Les premiers, les jeunes proches de l’extrême-gauche, ont trois caractéristiques principales. En premier lieu, de façon très nette, ils plus souvent d’origine étrangère (les autres variables étant contrôlées les jeunes ayant deux parents nés à l’étranger ont quatre fois plus de chances que les jeunes nés de parents français de sentir proches de l’extrême-gauche). En second lieu, ce sont plus souvent des diplômés en lettres et SHS (et dans une moindre mesure en sciences). Enfin, en troisième lieu ce sont des jeunes qui connaissent fréquemment des difficultés matérielles et psychologiques.

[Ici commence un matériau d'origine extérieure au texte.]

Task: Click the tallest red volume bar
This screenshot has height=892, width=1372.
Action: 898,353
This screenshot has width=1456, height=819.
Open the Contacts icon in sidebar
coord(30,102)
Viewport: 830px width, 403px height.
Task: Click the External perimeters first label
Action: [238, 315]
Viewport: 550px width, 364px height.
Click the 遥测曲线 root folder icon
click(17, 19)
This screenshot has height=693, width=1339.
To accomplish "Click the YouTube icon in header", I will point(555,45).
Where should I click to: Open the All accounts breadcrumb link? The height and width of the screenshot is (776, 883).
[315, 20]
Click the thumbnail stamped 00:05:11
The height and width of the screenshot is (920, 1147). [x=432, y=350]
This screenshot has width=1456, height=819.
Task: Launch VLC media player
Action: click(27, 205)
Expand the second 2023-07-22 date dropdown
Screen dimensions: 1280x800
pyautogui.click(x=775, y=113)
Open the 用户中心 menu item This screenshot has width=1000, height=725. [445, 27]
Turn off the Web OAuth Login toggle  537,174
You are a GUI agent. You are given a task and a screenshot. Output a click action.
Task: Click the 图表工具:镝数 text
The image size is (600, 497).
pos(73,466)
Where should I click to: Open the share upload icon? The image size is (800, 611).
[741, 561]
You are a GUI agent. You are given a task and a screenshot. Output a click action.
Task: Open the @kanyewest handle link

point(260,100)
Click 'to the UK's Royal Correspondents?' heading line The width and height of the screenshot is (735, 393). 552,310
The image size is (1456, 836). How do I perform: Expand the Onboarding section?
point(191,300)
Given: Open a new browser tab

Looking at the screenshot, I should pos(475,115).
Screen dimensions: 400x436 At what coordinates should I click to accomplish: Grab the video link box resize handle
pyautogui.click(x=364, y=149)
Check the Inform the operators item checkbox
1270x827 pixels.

Les jeunes proches de l’extrême-droite ont d’abord certaines caractéristiques inverses des précédents : très peu souvent diplômés de lettres-SHS, et très peu souvent d’origine étrangère. Ce sont surtout des jeunes exerçant des emplois d’ouvriers ou d’employés, mais ce qui les distingue c’est qu’ils font preuve d’une satisfaction dans la vie plus élevée que la moyenne des jeunes. Autrement dit, contrairement à l’idée souvent admise, ces jeunes proches de l’extrême-droite appartiennent certes aux classes populaires, mais certainement pas aux « classes malheureuses ».

Tous ces résultats ont une cohérence d’ensemble. Les jeunes (surtout des garçons) formés aux métiers de la production ne semblent plus s’inscrire dans une tradition revendicative qui était celle de la classe ouvrière. Les jeunes femmes formées aux métiers de service, qui prennent de plus en plus le pas sur les métiers industriels, connaissent beaucoup plus de frustrations, mais sont peu nombreuses à les traduire en revendications (même si elles appartiennent plus souvent au type des « frustrés contestataires » mais aussi au groupe des « frustrés démotivés »). Quant aux diplômés du supérieur, nettement plus souvent proches de l’extrême-gauche que les diplômés des filières professionnelles, ils le sont pour des raisons idéologiques ou sociétales qui ont peu à voir avec leur engagement professionnel. Pour les jeunes travailleurs, l’entreprise ne semble plus être le lieu privilégié des combats politiques.